In contrast, the trip we had the next day, while very successful, was the perfect counterpoint. Our customers were two couples who just wanted action, food and a four hour trip so the reef seemed like the perfect place to go. It was. We spent the entire time slow-trolling the edge of the reef outside the sanctuaries off Eastern Dry Rocks and Rock Key at depths between fifteen and thirty feet. About twenty yellowtail snappers, one nice mutton snapper, one decent gray snapper, two jacks, two cero mackerels and five barracudas later, we had some really happy customers.
The best thing is that both groups got just what they wanted: got to eat their fill of great fresh fish that very evening; thought that my mate, Run, was the greatest thing since sliced bread and thought that I didn’t do too bad of a job either. That’s a pretty darn good couple of days from my perspective.
Those two days were just a microcosm of our September on the “High Class Hooker.” We didn’t run as many trips as we did in previous months, which is normal for that time of year, but the ones we did were highly productive.
I guess the lesson to be learned from all this is that you just don’t really know from year to year what a month will bring fishing-wise in Key West. I’ve heard multiple captains say that this September was by far the best September they’d seen in recent memory and one of the best periods of good sustained offshore fishing in the last few years irrespective of the month.

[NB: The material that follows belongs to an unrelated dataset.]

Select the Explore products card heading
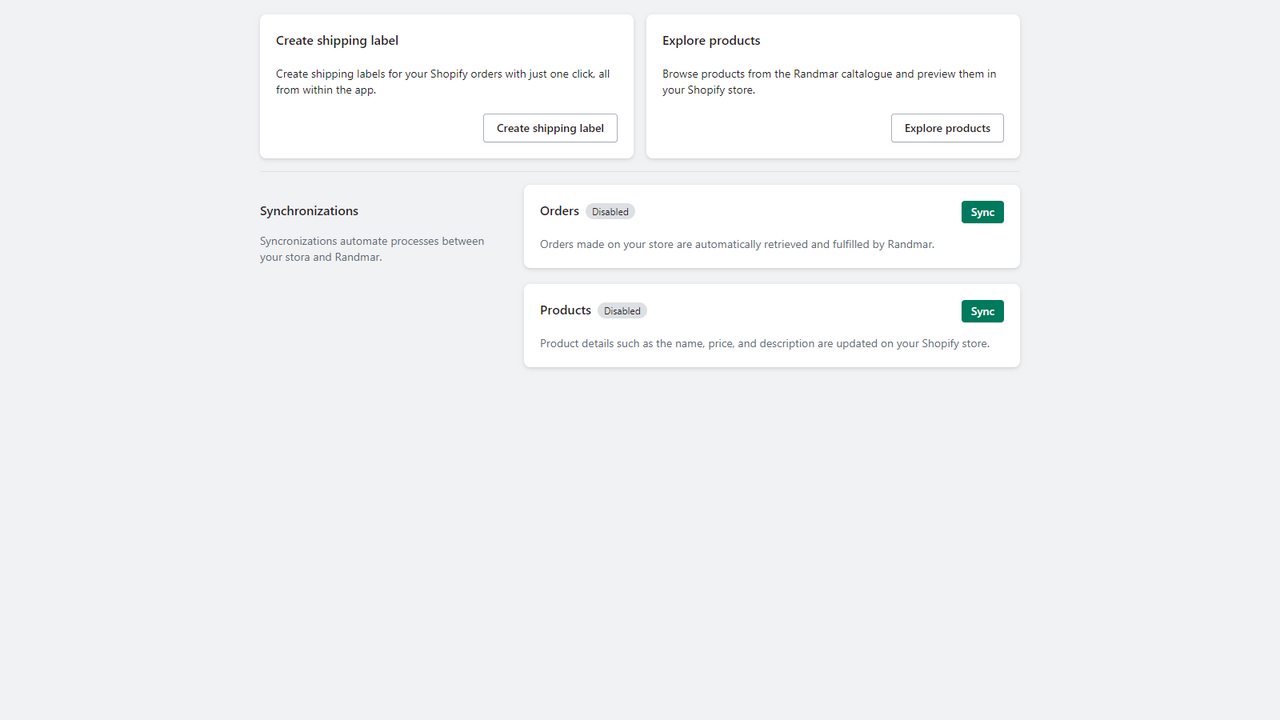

Who knows? Next year September might be a great fishing month again or early October, November or December, all quiet times here people-wise when the rates in town are low. So maybe the bottom line point of this story is to just plan your trip to Key West when it bests suits your personal schedule, desires and budget irrespective of fish predictions or past fishing experiences. Offer up prayers and sacrifice to the fish gods and cast your fishing fate to the winds. You might very well have the best day fishing you ever had. I hope it’s with us but, if not, I’m confident that you’ll find that just about all the highly professional charter captains we have here will do a great job for you.